What the exercise asks - Exactly the lines from the start of the data below through the line containing "Pictures to GIF (667, 1055)" must be returned, and no others.

Given data START

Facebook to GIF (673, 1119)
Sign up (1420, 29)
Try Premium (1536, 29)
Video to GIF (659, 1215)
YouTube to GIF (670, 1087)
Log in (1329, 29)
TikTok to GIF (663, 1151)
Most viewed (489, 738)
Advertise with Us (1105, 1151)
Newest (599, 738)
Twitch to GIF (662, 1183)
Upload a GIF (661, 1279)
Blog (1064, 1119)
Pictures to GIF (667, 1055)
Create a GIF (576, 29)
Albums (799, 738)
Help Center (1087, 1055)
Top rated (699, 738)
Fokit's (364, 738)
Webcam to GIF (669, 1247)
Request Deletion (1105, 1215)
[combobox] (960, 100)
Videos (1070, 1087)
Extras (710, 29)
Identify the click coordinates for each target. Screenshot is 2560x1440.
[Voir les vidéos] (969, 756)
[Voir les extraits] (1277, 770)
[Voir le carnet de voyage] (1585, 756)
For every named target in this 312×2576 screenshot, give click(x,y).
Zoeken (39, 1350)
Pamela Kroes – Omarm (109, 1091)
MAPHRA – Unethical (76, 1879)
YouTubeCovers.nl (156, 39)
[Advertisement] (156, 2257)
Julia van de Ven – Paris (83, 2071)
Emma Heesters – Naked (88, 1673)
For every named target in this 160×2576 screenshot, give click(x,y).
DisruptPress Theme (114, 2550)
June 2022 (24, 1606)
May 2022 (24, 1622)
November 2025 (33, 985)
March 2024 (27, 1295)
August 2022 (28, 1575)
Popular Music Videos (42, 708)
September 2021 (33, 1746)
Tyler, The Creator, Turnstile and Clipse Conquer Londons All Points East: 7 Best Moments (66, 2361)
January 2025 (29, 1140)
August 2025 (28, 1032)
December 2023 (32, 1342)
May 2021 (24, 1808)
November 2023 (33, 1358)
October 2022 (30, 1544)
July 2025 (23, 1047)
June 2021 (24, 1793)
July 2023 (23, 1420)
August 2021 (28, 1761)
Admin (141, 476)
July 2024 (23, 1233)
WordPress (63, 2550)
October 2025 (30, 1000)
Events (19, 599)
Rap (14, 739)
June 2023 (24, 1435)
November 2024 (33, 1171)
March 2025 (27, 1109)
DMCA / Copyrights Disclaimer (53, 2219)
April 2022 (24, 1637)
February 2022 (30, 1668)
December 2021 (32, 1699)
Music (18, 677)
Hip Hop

Given data END

Task solution -
Facebook to GIF (673, 1119)
Sign up (1420, 29)
Try Premium (1536, 29)
Video to GIF (659, 1215)
YouTube to GIF (670, 1087)
Log in (1329, 29)
TikTok to GIF (663, 1151)
Most viewed (489, 738)
Advertise with Us (1105, 1151)
Newest (599, 738)
Twitch to GIF (662, 1183)
Upload a GIF (661, 1279)
Blog (1064, 1119)
Pictures to GIF (667, 1055)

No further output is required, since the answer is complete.